§ **What is needed**:
Collect the lines of the entries where "panel" shows up.

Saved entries
——
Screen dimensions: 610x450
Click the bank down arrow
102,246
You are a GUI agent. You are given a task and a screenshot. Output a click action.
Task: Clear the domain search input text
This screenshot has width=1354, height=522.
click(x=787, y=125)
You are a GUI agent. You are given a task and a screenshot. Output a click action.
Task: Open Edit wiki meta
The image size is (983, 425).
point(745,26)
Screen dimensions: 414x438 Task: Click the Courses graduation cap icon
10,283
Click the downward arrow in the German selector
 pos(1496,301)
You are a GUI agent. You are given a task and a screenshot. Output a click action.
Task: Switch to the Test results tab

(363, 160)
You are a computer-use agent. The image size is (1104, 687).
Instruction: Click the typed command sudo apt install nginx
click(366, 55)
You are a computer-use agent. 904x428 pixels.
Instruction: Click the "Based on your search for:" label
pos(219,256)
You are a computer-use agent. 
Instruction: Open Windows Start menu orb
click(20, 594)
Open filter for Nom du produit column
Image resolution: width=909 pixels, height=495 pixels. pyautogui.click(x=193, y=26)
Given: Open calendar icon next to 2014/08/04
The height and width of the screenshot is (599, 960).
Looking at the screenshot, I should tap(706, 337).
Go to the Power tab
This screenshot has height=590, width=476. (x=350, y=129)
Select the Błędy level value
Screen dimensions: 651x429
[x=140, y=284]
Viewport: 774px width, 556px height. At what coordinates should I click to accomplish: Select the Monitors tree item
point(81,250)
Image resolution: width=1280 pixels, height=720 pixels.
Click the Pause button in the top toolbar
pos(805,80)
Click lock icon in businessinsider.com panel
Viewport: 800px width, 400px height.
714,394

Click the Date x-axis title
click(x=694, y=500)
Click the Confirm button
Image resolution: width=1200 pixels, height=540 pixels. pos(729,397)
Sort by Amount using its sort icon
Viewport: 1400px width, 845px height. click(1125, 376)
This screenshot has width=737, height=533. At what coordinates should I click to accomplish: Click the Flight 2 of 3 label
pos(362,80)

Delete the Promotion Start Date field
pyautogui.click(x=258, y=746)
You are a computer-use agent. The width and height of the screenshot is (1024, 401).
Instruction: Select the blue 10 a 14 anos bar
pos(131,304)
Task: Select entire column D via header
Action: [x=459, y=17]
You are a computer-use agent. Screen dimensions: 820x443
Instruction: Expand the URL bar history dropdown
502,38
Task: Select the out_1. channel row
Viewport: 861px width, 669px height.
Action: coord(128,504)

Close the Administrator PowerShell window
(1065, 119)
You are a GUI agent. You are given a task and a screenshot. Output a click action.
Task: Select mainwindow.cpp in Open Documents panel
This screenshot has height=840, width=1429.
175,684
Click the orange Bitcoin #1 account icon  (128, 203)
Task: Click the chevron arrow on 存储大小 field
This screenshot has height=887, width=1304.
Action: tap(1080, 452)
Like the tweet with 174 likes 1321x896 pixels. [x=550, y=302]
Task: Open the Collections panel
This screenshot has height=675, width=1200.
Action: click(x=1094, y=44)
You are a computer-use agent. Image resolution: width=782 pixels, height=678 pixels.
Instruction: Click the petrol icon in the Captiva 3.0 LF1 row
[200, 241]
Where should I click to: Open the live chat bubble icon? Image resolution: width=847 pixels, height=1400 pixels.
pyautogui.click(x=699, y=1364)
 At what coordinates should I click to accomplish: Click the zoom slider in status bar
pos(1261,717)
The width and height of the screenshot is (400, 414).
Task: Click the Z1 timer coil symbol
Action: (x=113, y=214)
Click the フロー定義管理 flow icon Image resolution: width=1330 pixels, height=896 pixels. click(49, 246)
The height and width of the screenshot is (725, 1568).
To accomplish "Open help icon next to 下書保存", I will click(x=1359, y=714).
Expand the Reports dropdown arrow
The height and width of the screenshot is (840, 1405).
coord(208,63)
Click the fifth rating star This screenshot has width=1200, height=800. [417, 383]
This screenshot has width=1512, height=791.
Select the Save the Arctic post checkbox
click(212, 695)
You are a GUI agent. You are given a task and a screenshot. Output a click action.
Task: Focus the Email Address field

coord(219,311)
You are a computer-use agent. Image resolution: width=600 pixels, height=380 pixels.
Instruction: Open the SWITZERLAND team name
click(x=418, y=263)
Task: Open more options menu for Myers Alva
——
§ **Solution to this exercise**:
Click lock icon in businessinsider.com panel
Task: Select mainwindow.cpp in Open Documents panel
Task: Open the Collections panel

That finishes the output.